When you spot the word "circle" in a line of the data below, copy that line.

Stored items:
..............................
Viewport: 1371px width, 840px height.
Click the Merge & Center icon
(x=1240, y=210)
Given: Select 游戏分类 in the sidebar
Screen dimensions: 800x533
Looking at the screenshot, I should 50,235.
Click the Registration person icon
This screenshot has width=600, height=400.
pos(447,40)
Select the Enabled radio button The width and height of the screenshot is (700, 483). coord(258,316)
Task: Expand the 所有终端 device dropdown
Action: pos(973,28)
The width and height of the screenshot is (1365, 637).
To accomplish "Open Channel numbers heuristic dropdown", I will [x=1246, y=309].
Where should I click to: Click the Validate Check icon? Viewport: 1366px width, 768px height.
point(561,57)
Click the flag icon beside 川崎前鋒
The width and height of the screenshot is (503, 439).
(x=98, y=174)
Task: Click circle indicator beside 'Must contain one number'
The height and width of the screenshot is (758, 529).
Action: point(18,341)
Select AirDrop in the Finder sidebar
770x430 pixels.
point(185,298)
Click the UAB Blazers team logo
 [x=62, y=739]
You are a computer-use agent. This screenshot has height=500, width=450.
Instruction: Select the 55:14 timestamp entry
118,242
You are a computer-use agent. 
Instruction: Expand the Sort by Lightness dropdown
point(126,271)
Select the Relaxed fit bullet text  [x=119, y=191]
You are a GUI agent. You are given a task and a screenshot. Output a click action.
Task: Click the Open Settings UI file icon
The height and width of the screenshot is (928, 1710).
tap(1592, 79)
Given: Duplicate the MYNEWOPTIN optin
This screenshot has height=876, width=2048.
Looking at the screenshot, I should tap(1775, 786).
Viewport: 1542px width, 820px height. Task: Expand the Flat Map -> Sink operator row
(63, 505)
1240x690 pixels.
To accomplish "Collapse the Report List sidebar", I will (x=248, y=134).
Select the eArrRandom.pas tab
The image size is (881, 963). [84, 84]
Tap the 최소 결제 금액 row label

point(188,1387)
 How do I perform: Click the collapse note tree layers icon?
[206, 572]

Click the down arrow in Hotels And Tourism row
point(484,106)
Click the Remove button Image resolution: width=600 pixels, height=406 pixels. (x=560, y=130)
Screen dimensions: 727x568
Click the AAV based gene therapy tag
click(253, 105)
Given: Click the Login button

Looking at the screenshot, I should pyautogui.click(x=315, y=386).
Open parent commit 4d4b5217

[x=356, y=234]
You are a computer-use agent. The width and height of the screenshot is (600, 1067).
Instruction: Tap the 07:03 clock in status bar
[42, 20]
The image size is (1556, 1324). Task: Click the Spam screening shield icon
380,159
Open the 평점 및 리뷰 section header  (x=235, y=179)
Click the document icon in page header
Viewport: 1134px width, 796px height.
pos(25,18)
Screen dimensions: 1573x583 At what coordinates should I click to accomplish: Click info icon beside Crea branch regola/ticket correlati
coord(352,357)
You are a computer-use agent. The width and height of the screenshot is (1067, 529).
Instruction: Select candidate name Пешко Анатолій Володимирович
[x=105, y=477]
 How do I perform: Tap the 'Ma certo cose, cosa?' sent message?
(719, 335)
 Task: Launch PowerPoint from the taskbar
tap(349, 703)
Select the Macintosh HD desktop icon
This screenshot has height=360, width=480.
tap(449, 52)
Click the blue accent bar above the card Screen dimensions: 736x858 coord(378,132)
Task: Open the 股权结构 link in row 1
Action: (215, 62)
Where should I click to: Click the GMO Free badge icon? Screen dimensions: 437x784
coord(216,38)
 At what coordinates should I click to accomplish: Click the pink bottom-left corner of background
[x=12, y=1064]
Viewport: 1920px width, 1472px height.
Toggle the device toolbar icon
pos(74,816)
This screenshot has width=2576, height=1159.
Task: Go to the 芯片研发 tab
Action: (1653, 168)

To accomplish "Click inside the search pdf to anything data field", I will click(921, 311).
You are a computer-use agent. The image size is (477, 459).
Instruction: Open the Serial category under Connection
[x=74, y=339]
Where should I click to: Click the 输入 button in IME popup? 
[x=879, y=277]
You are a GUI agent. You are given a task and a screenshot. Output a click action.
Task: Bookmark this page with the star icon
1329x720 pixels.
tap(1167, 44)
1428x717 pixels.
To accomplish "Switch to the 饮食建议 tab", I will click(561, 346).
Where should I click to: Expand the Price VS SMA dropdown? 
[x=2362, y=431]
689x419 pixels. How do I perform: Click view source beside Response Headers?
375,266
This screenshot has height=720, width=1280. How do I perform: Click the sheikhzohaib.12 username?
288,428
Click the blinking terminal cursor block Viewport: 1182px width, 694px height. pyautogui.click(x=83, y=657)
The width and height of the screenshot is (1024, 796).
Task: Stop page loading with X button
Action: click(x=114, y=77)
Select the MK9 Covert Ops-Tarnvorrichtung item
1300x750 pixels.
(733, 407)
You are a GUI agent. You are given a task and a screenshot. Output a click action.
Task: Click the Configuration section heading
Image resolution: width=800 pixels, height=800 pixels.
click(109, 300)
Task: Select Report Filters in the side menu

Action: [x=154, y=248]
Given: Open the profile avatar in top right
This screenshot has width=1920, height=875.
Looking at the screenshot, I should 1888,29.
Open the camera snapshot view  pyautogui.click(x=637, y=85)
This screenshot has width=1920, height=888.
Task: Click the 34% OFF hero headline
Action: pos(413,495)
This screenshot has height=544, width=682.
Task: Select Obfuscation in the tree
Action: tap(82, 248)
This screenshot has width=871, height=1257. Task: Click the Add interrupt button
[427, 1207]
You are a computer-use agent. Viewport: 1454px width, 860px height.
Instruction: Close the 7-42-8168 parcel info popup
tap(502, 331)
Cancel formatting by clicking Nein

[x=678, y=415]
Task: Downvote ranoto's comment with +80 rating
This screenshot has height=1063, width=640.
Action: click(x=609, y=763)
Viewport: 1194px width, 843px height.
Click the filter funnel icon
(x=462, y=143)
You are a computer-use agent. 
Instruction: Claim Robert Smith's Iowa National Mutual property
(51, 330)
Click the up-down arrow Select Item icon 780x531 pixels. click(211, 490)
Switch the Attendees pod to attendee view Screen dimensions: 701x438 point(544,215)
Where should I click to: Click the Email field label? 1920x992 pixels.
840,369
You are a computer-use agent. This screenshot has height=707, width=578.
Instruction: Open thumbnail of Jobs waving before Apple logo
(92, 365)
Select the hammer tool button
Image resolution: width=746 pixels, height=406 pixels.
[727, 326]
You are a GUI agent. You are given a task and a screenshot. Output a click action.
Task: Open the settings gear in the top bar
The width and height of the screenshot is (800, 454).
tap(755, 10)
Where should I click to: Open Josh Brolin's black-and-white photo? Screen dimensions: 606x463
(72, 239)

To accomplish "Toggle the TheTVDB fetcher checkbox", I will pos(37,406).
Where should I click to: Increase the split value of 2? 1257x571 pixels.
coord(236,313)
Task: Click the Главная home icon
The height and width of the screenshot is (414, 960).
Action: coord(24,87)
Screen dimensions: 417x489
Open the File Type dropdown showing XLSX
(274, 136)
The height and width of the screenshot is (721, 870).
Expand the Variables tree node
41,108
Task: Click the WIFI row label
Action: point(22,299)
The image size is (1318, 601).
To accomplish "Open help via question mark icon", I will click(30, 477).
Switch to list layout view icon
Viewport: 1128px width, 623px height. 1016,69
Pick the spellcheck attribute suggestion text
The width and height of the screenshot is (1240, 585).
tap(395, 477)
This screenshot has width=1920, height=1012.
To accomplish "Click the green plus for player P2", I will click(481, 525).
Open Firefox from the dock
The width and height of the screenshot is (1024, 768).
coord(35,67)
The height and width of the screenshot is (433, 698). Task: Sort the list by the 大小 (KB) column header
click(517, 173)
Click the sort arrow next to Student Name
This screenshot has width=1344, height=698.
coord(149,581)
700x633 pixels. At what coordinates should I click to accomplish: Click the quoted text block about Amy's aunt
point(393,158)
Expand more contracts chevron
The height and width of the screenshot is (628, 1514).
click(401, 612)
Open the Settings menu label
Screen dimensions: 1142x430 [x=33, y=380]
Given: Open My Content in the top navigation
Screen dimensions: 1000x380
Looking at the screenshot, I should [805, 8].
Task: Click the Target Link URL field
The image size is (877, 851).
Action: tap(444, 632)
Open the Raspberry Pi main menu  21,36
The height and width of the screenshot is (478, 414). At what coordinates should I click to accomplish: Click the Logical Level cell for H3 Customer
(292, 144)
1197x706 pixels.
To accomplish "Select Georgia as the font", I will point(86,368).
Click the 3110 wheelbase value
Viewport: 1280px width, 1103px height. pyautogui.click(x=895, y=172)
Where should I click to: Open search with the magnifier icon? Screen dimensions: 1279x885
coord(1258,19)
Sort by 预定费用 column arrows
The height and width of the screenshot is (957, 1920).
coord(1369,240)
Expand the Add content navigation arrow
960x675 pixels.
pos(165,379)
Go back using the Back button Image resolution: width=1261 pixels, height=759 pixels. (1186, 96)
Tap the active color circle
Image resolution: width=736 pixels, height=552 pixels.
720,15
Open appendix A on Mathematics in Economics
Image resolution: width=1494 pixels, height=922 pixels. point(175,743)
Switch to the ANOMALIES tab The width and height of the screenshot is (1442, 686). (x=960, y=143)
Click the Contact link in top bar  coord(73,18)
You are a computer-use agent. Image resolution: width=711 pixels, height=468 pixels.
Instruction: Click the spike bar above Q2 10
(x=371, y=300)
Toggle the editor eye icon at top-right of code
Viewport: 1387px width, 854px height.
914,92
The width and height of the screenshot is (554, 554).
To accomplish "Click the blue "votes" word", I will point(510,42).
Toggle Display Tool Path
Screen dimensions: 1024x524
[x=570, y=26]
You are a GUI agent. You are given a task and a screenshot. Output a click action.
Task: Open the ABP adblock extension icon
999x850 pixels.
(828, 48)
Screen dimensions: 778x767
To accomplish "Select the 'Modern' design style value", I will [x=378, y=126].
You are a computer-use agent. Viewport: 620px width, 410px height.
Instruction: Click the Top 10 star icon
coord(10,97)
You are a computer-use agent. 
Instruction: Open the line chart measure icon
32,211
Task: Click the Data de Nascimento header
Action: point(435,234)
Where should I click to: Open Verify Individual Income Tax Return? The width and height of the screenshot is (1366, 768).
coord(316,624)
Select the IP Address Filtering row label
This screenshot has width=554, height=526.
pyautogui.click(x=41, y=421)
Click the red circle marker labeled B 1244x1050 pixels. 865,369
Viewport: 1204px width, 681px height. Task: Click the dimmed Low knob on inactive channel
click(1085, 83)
..............................
#### [Output below]
Task: Click circle indicator beside 'Must contain one number'
Tap the active color circle
Click the red circle marker labeled B 1244x1050 pixels. 865,369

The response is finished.